From the Lebrecht Album of the Week:

… On the strength of these successes, he became the go-to man for running new colleges and foundations, the archetype Victorian administrator, upright, incorruptible and irredeemably conservative. He thought Verdi ‘immeasurably inferior’ to Rossini and struck Schumann off the Royal Academy syllabus. His own gift, such as it was, was crushed by his onerous public duties….

Read on here.

And here.

 

Comments

  • esfir ross says:

    I just bought a volume of W.Sterndale Bennett piano and chamber music. plan to play and performed this beautiful music. Found in used music store.

  • Cym says:

    Listened to his piano concerti. Very enjoyable. Reading comments on different sites, I was surprised to read so many comparaisons with Mendelssohn and Schumann, but no mention of Chopin concerti, especially in orchestra introductions, piano entrances and melodic gift.

  • John Borstlap says:

    The reason that this music is so bland is not because of being ‘conservative’ (also Bach was ‘conservative’) but because of groping to the most obvious that lays in his path. Like Mendelssohn without the spirit, or a glass of champagne you find the day after the party with all the bubles gone.

  • Peter Owen says:

    It is striking that when Germany produced Wagner, France Berlioz, Italy Verdi and so on the best we in the UK could come up with was Sterndale Bennett. I’ve often wondered why.

    • John Borstlap says:

      It’s the obsession with tea: the respectable cult around it, withers away any creative stimulus.

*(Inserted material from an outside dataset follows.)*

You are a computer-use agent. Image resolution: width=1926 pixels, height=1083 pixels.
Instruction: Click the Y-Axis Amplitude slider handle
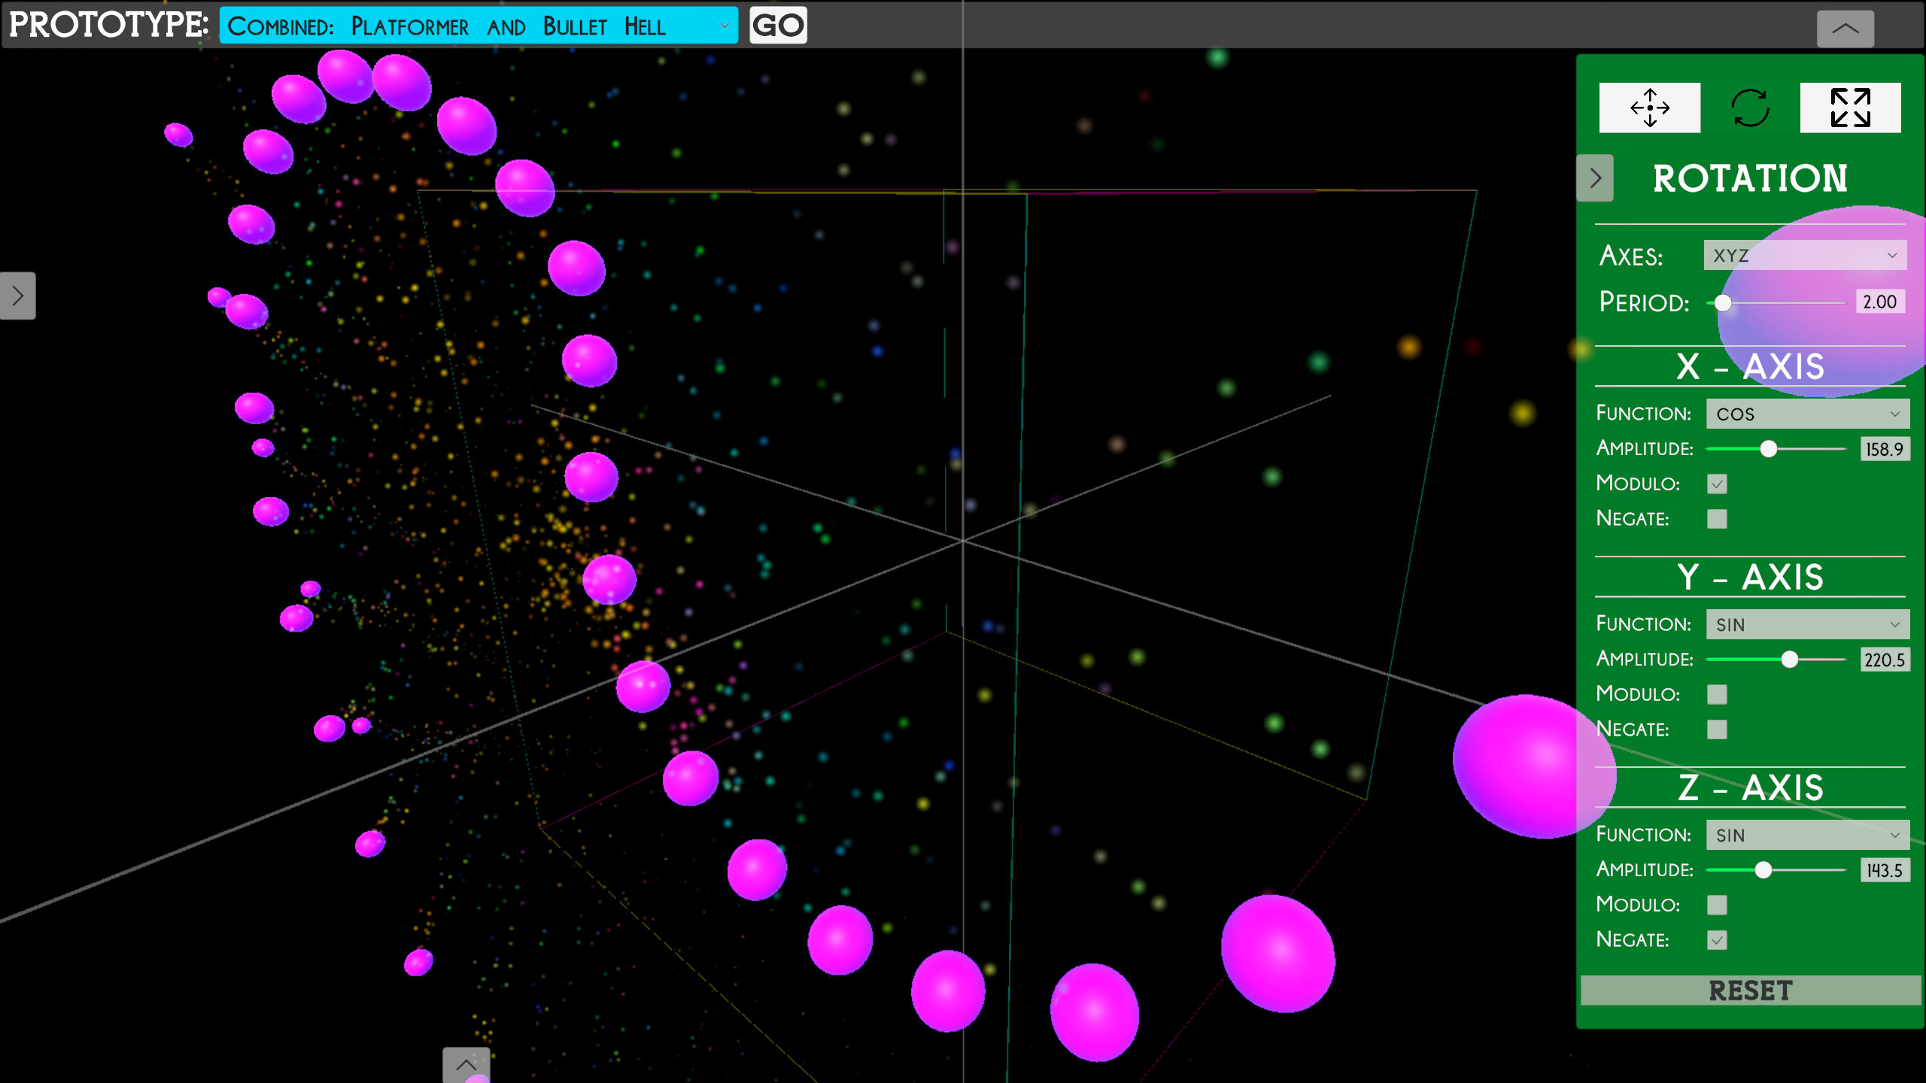pyautogui.click(x=1790, y=660)
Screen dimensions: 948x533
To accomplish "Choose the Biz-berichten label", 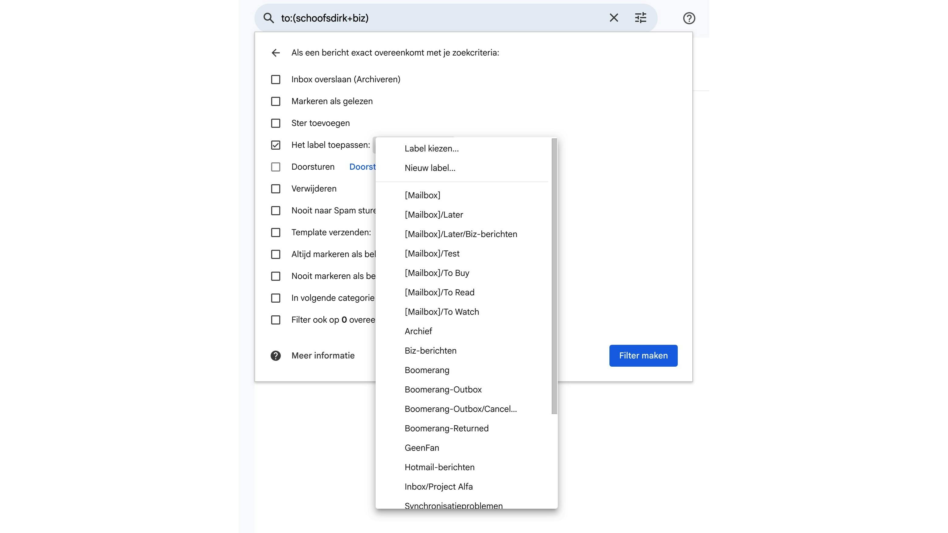I will click(x=430, y=351).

      • Michael Endres says:

        Correct ! And that’s why Richard Strauss, another one of those Germans the UK can’t match, drank beer instead…

    • David R Osborne says:

      The land without music? The year Sterndale-Bennett died, another English composer turned 18. Since then, the English have held their own. In many ways you’d have to say they’ve got at least Germany well and truly covered.

  • Mathias Broucek says:

    Coincidentally I downloaded just 5 mins ago one of his symphonies (part of a Lyrita “British Symphonies” compilation).

    Is Sterndale a middle name or part of a double barrelled surname? I need to know for filing purposes!

    (Won’t have a chance to listen for a couple of days but will report back)

  • YoYo Mama says:

    Try composing some “bland” music, you’ll be surprised to find how difficult it is to compose the “obvious.” No, it is the eccentric and avant-garde that is easy.

    • John Borstlap says:

      Yes. But the really good music sets up patterns from which it is then deviating, and returning to later-on, in subtle ways. Something between the expected and the unexpected. Writing the entirely expected and the entirely unexpected is both easy, but finding the right mixture is difficult.

  • Tom M. says:

    Not a nice way to pay back Schumann for dedicating the “Symphonic Etudes” to him.